Unintentionally Political

I did not and do not intend for this blog to be political.  There are, however, times when it becomes necessary to make a statement, to take a stand, to pick a side.

We are all individuals living within a society in the midst of many societies on a small planet spinning around a star in a vast universe.  Being cognizant of our place in all those levels of existence is a good exercise.  Mostly we're aware of our own needs and what's going on around us within a few feet.  Sometimes, our attention is drawn to events, situations, issues beyond our immediate realm.  We react.  This is such a reaction.


I believe that the excessive accumulation and hoarding of wealth and property of a few, often gained by the oppression and control and exploitation of others, reduces the ability of the others to gain and maintain a standard of living that is reasonable and disenfranchises the others from fully participating, contributing and benefiting in civil and social institutions that were created to benefit everyone.  The deck is stacked.

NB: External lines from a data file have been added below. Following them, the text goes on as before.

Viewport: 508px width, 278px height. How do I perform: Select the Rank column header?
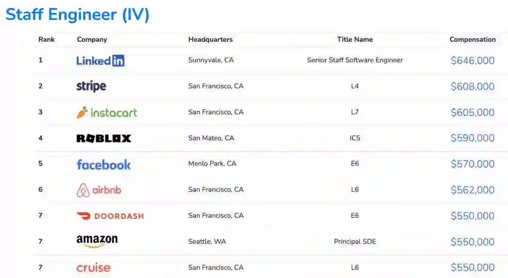[46, 39]
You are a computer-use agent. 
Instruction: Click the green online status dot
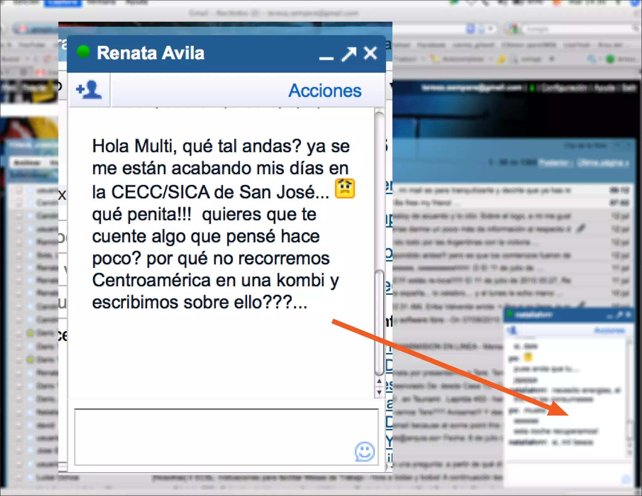[83, 52]
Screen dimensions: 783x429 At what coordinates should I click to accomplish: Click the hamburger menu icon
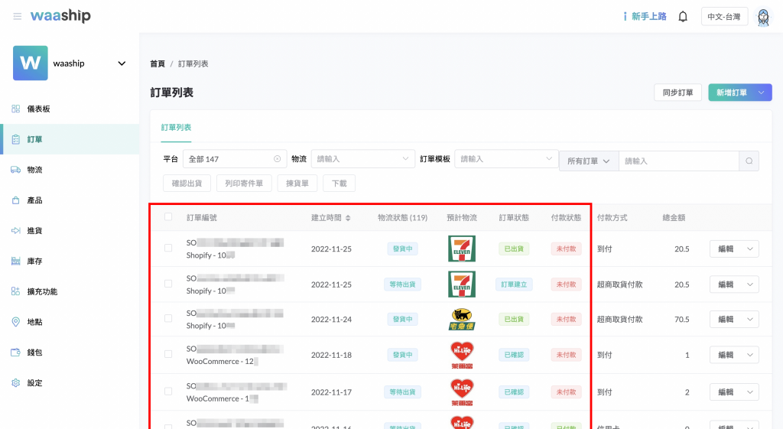click(x=17, y=16)
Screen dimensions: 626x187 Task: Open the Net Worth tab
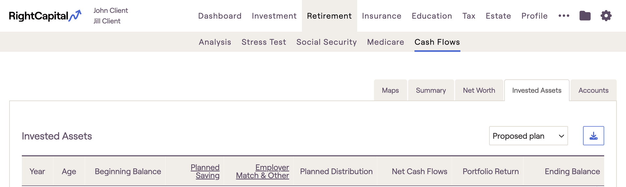479,90
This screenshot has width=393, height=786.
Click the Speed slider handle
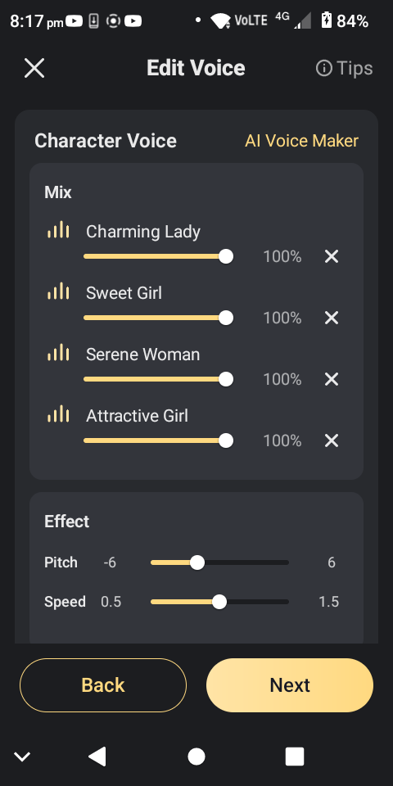click(x=219, y=602)
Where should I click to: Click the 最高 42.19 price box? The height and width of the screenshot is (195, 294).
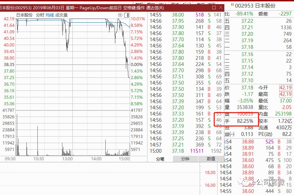pos(285,94)
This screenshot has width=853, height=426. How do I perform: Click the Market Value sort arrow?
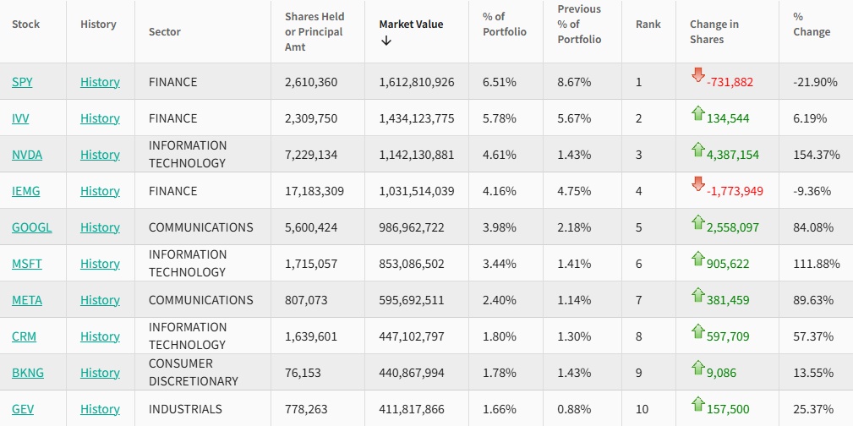386,41
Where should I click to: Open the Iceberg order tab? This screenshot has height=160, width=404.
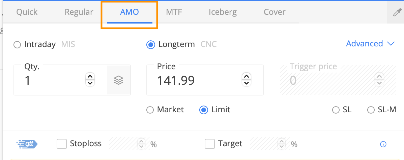point(223,12)
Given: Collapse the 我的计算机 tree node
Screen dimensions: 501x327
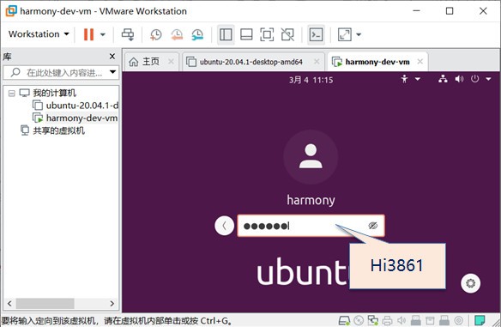Looking at the screenshot, I should 11,94.
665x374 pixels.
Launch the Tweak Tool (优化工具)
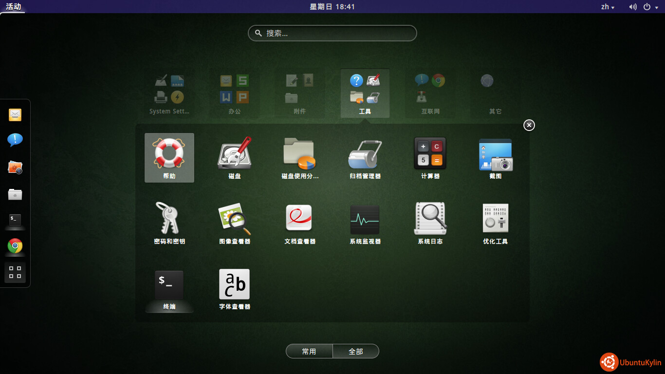(x=495, y=223)
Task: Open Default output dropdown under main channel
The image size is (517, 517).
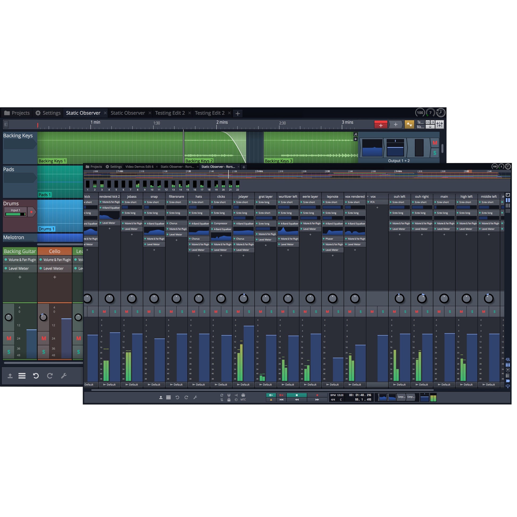Action: [444, 385]
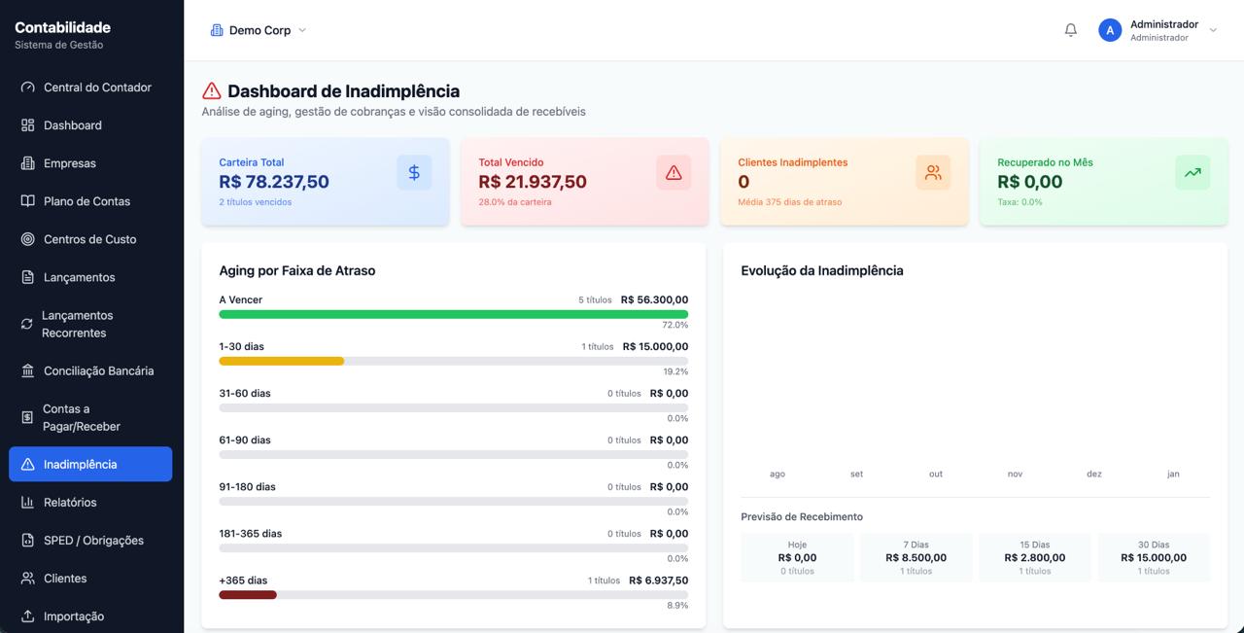Screen dimensions: 1244x633
Task: Click the bank icon beside Conciliação Bancária
Action: pyautogui.click(x=27, y=371)
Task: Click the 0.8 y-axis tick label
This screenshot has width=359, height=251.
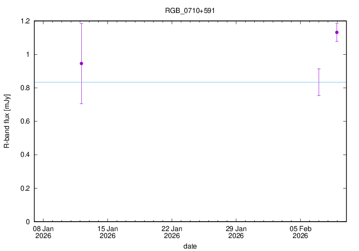Action: coord(24,88)
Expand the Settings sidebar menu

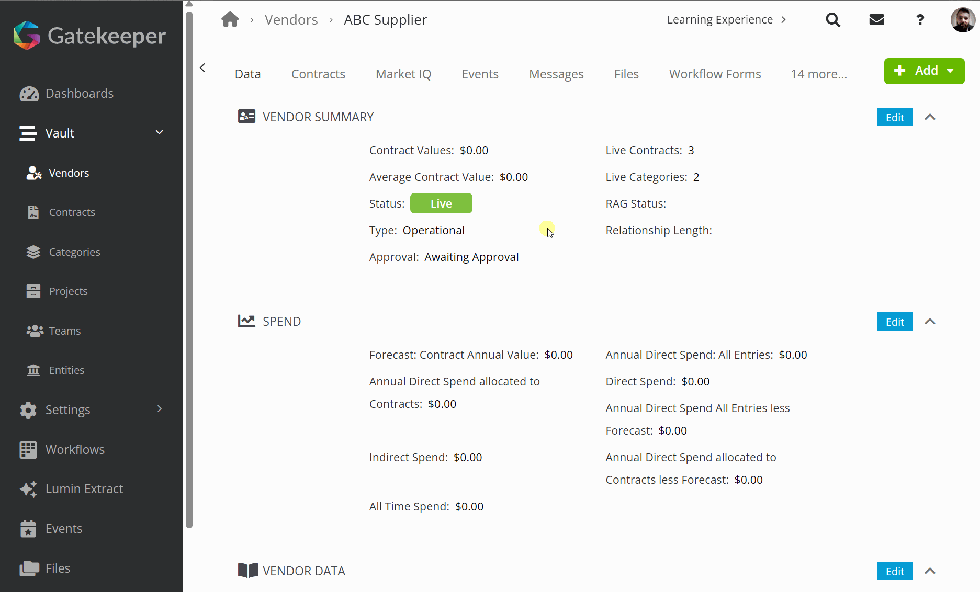coord(160,409)
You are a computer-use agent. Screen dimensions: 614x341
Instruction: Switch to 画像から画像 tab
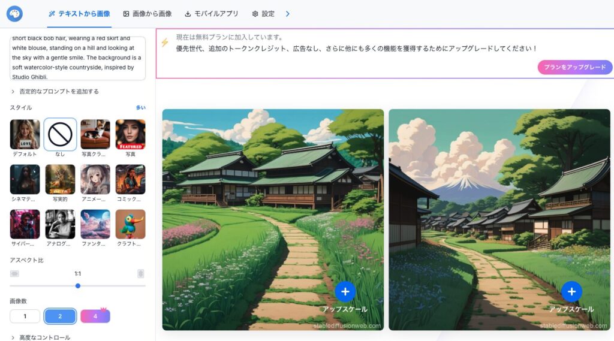(x=148, y=14)
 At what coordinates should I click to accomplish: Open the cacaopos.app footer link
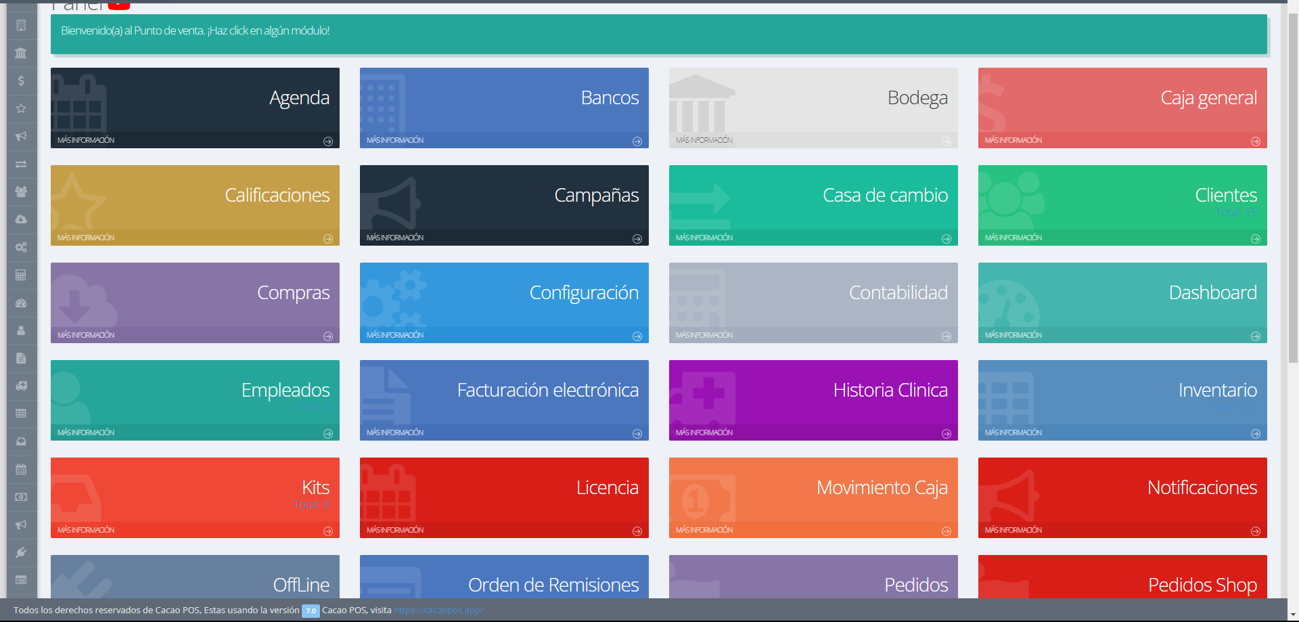pos(438,610)
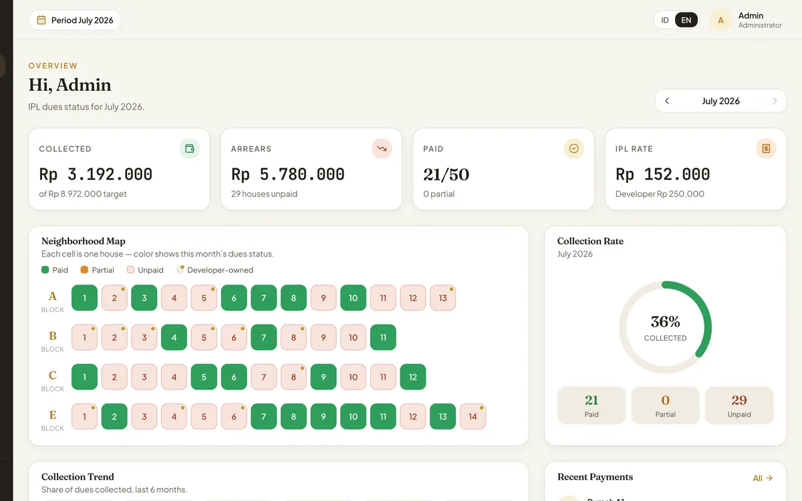Open the July 2026 month picker label
This screenshot has width=802, height=501.
click(x=720, y=101)
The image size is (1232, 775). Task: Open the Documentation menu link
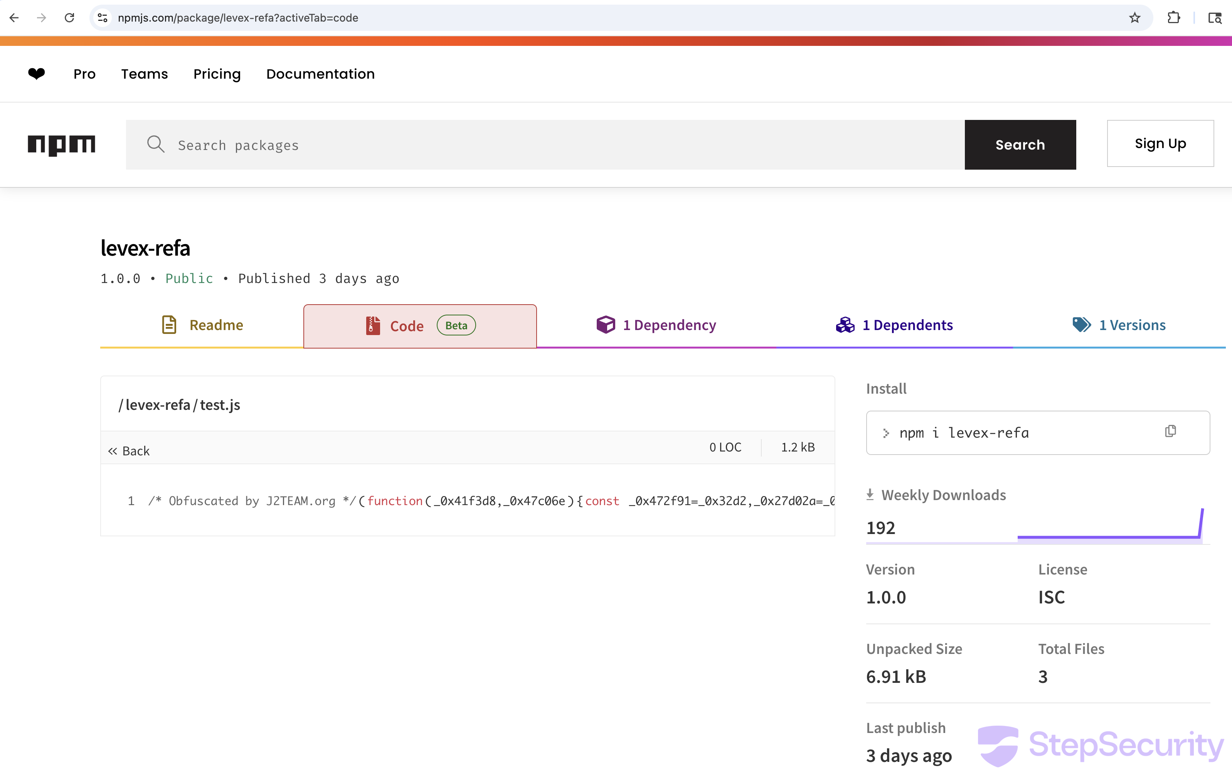[x=320, y=74]
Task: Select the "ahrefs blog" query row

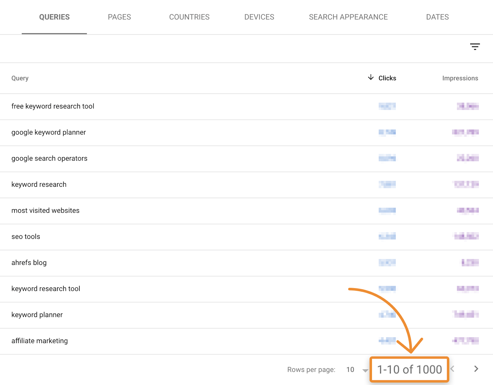Action: pyautogui.click(x=29, y=263)
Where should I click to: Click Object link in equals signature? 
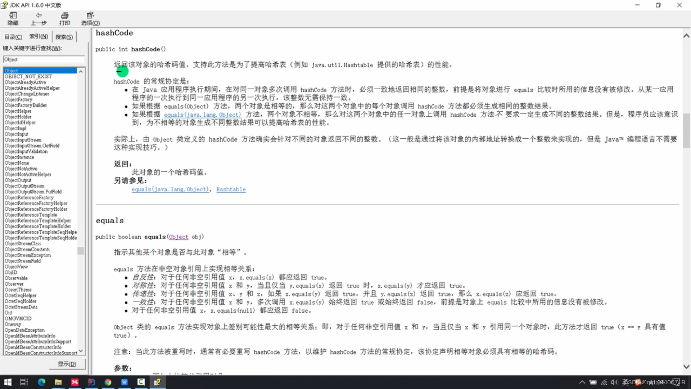[179, 237]
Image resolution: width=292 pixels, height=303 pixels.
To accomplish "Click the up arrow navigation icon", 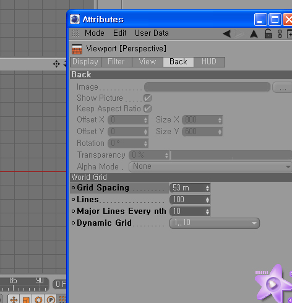I will click(254, 34).
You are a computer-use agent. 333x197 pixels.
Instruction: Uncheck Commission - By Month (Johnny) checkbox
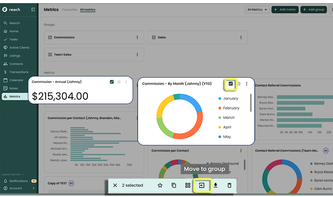pyautogui.click(x=231, y=84)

I have no problem with people wanting things; there are things I want.  I have o problem with people wanting to go places, to do things.  I do have a problem with excess.  The accumulation of wealth that cannot be spent in a lifetime, in a reasonable way, on reasonable things, is pathological - to me.

So, when I see or hear of the charitable works of excessively wealthy people, I take notice.  Do I believe they are doing so out of guilt?  Not at all.  I don't believe the excessively wealthy feel guilty about their wealth.  They have to give to charities for tax purposes.  These donations are non-engaging; they don't require personal involvement.

What I do believe is that much of these charitable works would be unnecessary if they had not gained their wealth at the expense of those they are donating to assist.  It's about control, about having a sense of self that is false and imagined.  When I work for someone, it is, in most cases, a mutually agreeable and beneficial arrangement.  I agree to perform various tasks for pay.  They have work to be done that they can't or don't want to do.  They pay me to do that work.  The work doesn't get done unless I or someone does it - for pay.  They haven't done me any more of a favor than I have done for them.  While I'm working, I do the best work I can; it's part of the agreement.  Once the arrangement becomes unbalanced in some way:  I'm not doing my job well enough or the pay and benefits become insufficient for what I'm expected to do, the relationship is usually severed.

I don't appreciate the attention that the wealthy and celebrities get for their donations to charity because of the excessive amounts they are able to donate.  There are individuals with almost nothing who faithfully contribute to charities small amounts that they feel are important.  There are many relatively poor individuals who donate their time and efforts to a variety of local organizations and personally help people.  These are the people who should be lauded.

If those same wealthy people personally reviewed the personnel policies of their various enterprises and asked their lowest rung employees what the impact of those policies are on their lives and made real adjustments in the business relationship they have with their employees, then I would be impressed.  If the companies owned by the wealthy had funds set up for assistance to employees in various situations, then I would be impressed.